MPSE apura ofensas contra árbitras em jogo entre Itabaiana e América de Propriá
Reunião com entidades esportivas busca responsabilização após ataques ocorridos no Dia Internacional da Mulher

O Ministério Público de Sergipe realizou, nesta quinta-feira (19), uma reunião com representantes de entidades esportivas e profissionais de arbitragem para tratar das ofensas sofridas por árbitras durante uma partida de futebol no estado. O encontro teve como foco acolher as profissionais e discutir medidas diante dos episódios de hostilidade registrados no confronto entre Associação Olímpica de Itabaiana e América Futebol Clube de Propriá.

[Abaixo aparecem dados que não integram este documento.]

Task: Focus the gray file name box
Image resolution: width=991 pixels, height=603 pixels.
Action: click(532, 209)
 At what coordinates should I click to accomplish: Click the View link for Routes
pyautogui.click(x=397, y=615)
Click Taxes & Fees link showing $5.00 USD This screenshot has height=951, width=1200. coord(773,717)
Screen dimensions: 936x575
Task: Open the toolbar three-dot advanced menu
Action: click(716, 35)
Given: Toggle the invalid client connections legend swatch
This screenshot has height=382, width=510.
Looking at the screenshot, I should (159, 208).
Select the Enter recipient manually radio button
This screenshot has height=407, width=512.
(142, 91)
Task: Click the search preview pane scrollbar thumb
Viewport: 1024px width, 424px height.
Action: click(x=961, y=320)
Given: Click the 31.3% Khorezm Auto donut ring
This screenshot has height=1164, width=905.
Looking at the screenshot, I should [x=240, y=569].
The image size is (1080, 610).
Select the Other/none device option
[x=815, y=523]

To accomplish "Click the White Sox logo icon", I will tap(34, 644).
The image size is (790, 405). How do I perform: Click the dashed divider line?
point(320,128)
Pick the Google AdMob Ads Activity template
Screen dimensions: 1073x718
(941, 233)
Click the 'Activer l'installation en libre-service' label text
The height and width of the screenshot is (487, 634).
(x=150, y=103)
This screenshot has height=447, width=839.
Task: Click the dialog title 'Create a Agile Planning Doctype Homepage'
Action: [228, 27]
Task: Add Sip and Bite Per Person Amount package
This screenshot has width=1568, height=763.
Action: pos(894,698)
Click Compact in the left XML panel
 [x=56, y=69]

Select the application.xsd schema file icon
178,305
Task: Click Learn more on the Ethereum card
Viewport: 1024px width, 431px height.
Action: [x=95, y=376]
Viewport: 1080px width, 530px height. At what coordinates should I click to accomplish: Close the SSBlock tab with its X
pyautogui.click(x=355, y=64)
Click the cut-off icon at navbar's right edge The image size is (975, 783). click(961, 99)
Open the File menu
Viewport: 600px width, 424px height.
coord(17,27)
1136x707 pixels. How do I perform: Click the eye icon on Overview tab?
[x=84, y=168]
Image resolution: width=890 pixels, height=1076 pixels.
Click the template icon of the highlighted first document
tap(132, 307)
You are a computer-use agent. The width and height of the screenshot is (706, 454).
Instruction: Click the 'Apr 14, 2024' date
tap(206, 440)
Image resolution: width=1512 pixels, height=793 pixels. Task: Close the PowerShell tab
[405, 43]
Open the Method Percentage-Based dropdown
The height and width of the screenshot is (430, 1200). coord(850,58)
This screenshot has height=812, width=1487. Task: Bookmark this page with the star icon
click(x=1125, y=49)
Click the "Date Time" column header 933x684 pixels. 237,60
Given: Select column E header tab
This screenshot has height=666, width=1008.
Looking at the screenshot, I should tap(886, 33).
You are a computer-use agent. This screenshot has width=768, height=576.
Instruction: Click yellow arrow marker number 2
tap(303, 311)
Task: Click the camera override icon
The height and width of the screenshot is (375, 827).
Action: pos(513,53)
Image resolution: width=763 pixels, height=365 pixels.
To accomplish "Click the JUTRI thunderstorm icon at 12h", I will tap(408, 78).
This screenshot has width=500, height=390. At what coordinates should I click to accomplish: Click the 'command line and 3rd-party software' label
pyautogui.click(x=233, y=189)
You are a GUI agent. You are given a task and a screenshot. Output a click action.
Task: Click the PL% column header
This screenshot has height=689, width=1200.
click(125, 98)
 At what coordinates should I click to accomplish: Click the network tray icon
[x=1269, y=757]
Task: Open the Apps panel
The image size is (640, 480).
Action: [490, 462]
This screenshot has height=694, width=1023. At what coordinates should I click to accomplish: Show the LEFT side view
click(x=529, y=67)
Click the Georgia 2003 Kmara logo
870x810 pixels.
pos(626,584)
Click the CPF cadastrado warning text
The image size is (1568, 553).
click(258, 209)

Os fatos ocorreram no dia 8 de março, data em que é celebrado o Dia Internacional da Mulher, ocasião em que a arbitragem da partida foi composta exclusivamente por mulheres. Segundo relatos, as ofensas partiram de integrantes da comissão técnica da equipe de Propriá.
A reunião foi conduzida pelo procurador de Justiça Deijaniro Jonas Filho e pela promotora de Justiça Verônica Lazar, diretora do Centro de Apoio Operacional dos Direitos da Mulher. Durante o encontro, o MPSE solicitou formalmente à Federação Sergipana de Futebol e à Comissão Estadual de Arbitragem de Futebol de Sergipe informações sobre as providências administrativas e disciplinares adotadas em relação ao caso.
Participaram da reunião o diretor de competições da FSF, Gleyson Prado, e o presidente da CEAF, Emerson Fontes. Também estiveram presentes as árbitras Vanessa Santos Azevedo, Amanda Santos Oliveira, Fernanda Francielen de Lima e Tamires Prata Bragança, que atuaram na partida.
O MPSE destacou que a simbologia da data torna os ataques ainda mais graves, por representarem uma afronta à dignidade das profissionais em um dia voltado à valorização das mulheres. A promotora Verônica Lazar reforçou o posicionamento da instituição contra qualquer tipo de violência de gênero no esporte e garantiu que o caso será acompanhado de perto.
Já o presidente da CEAF, Emerson Fontes, afirmou que o apoio institucional é fundamental para fortalecer a presença feminina no futebol e combater episódios de desrespeito. A árbitra Tamires Prata Bragança também relatou o impacto emocional das ofensas, destacando que o episódio deixou marcas em um momento que deveria ser histórico e positivo para a arbitragem feminina.
O Ministério Público seguirá monitorando o caso e a tramitação nas esferas competentes, incluindo a Justiça Desportiva, com o objetivo de coibir práticas misóginas e garantir mais segurança e respeito às mulheres no futebol.